◆ WHAT THE EXERCISE ASKS
Copy every one of the entries below word for word, leaving the pictures out.

Entries for locating words and elements
* * * * * * * * *

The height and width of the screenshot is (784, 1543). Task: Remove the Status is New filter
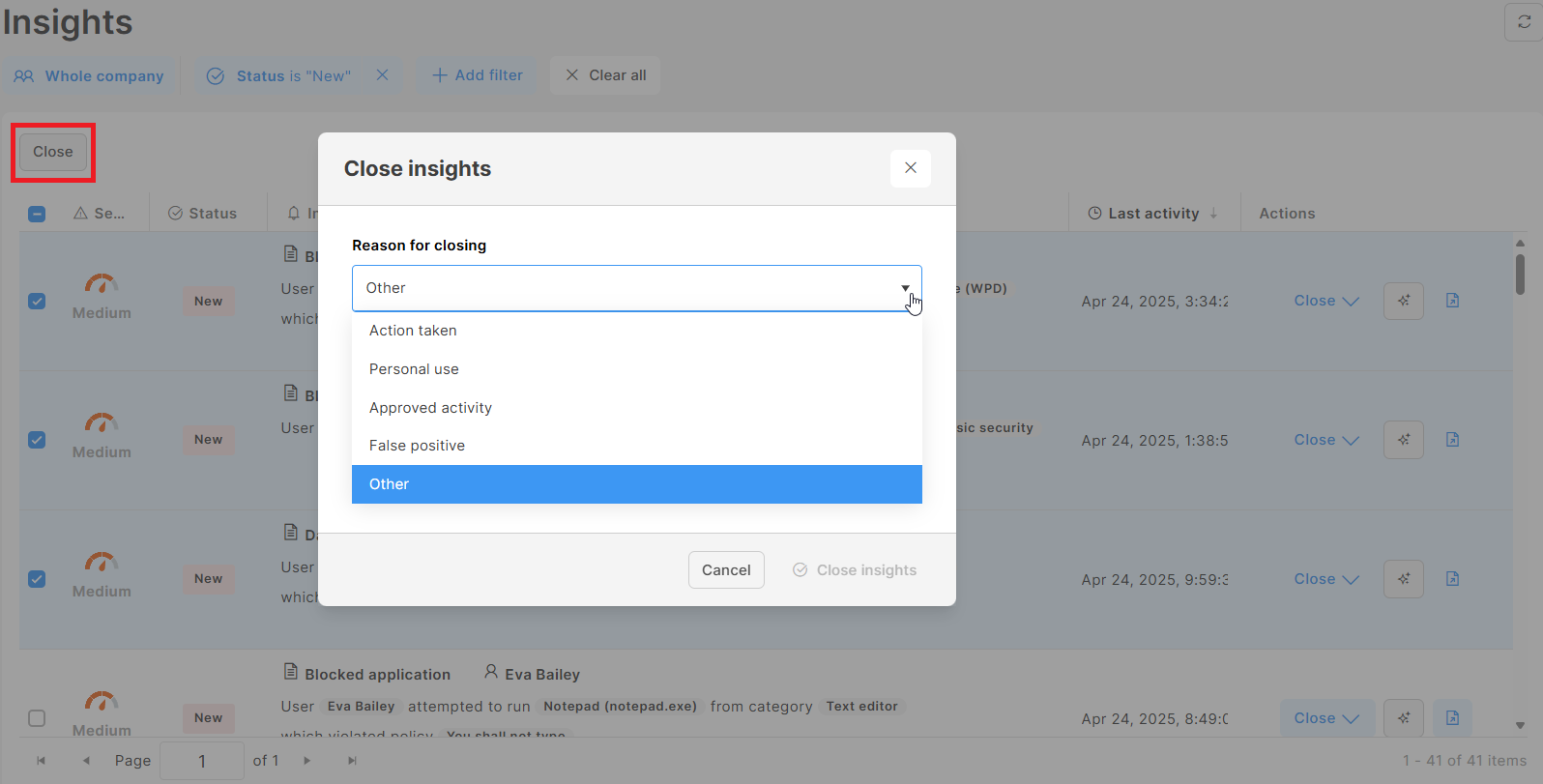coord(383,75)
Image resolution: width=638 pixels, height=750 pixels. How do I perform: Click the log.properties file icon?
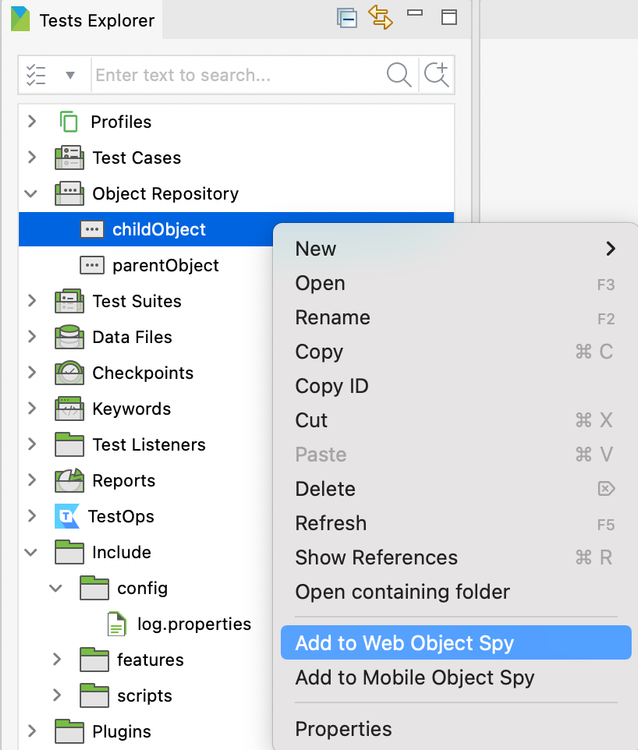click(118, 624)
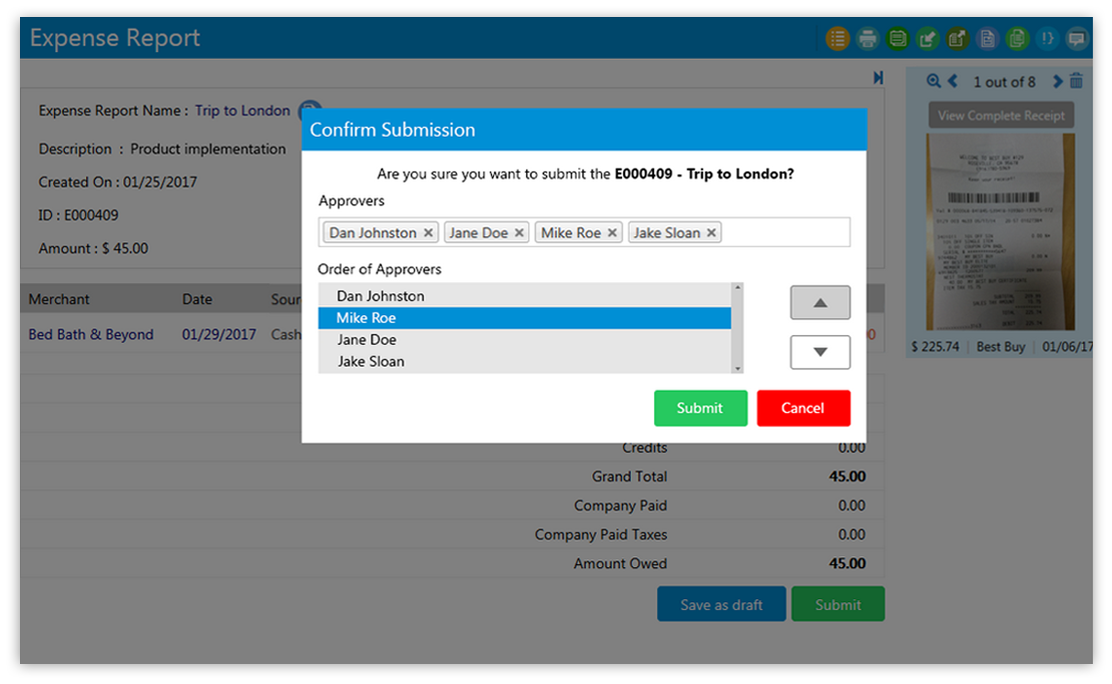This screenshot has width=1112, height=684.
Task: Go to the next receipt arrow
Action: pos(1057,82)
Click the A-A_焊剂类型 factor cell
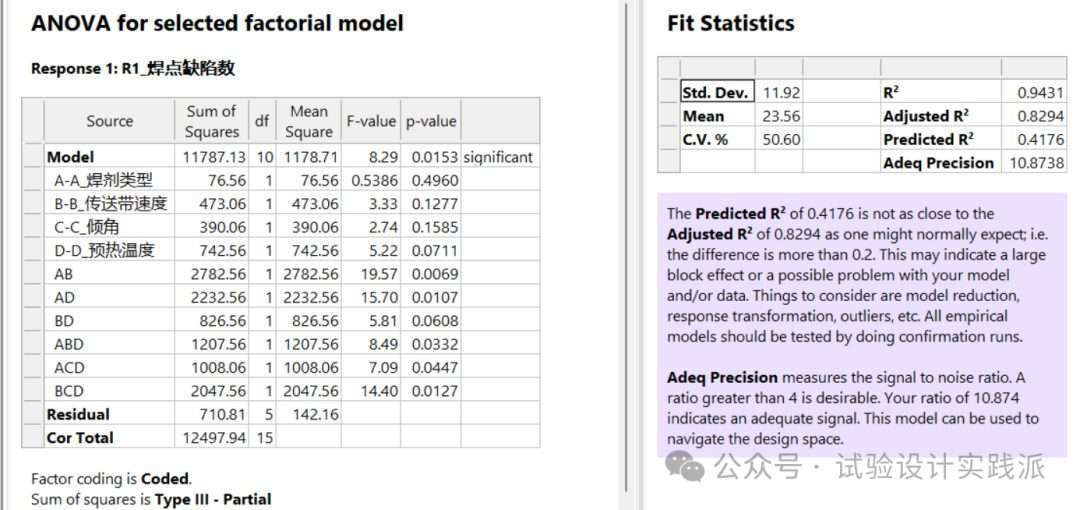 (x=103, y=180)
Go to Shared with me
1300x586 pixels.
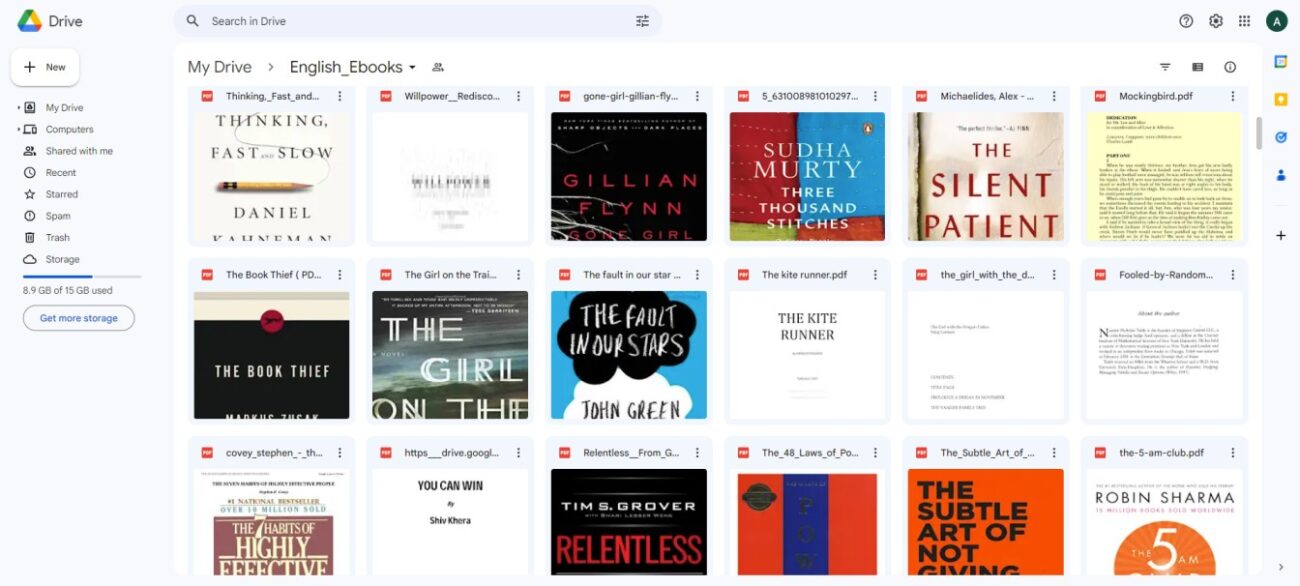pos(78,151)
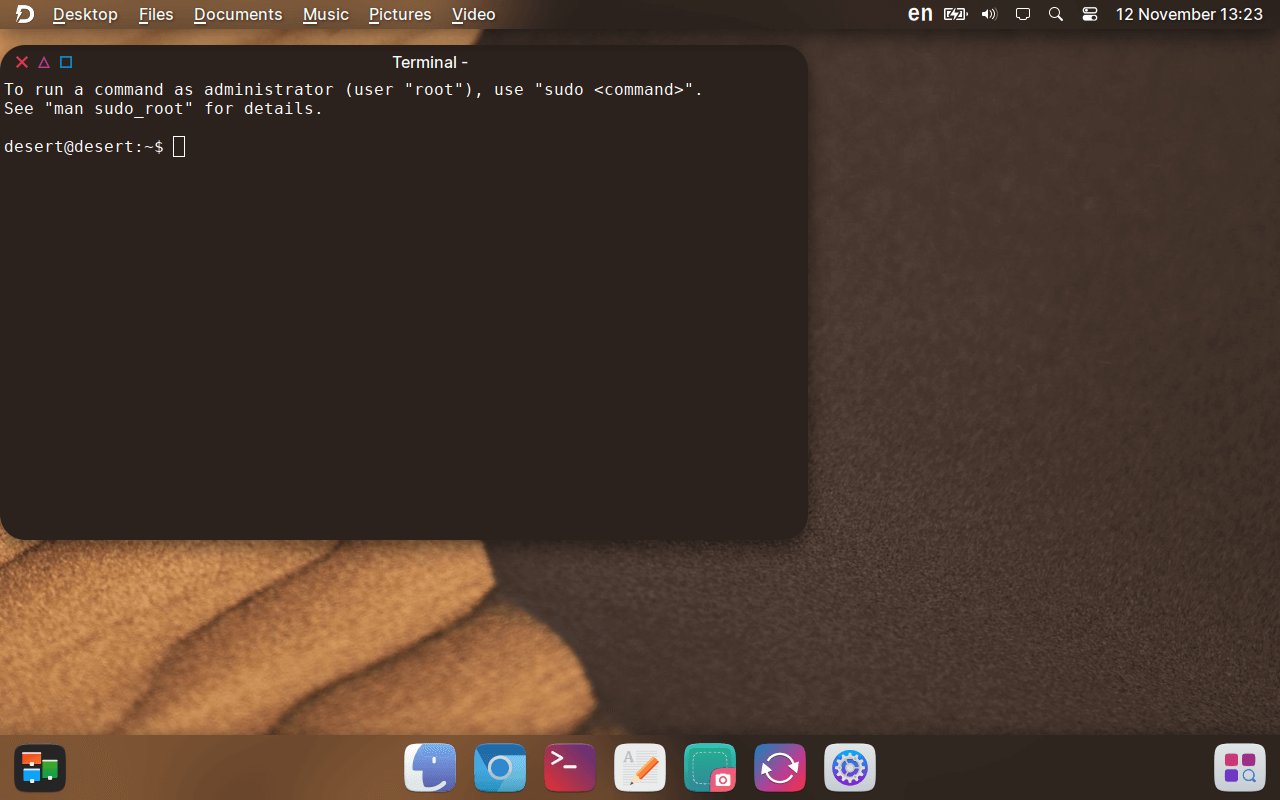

* * * * * * * * *

◆ THE REPLY
The height and width of the screenshot is (784, 1543). Task: Remove the Status is New filter
coord(383,75)
Image resolution: width=638 pixels, height=750 pixels. How do I perform: Click the log.properties file icon?
click(118, 624)
This screenshot has width=1112, height=684.
Task: Go to the next receipt arrow
Action: pos(1057,82)
Click the A-A_焊剂类型 factor cell
 (x=103, y=180)
Go to Shared with me
1300x586 pixels.
pos(78,151)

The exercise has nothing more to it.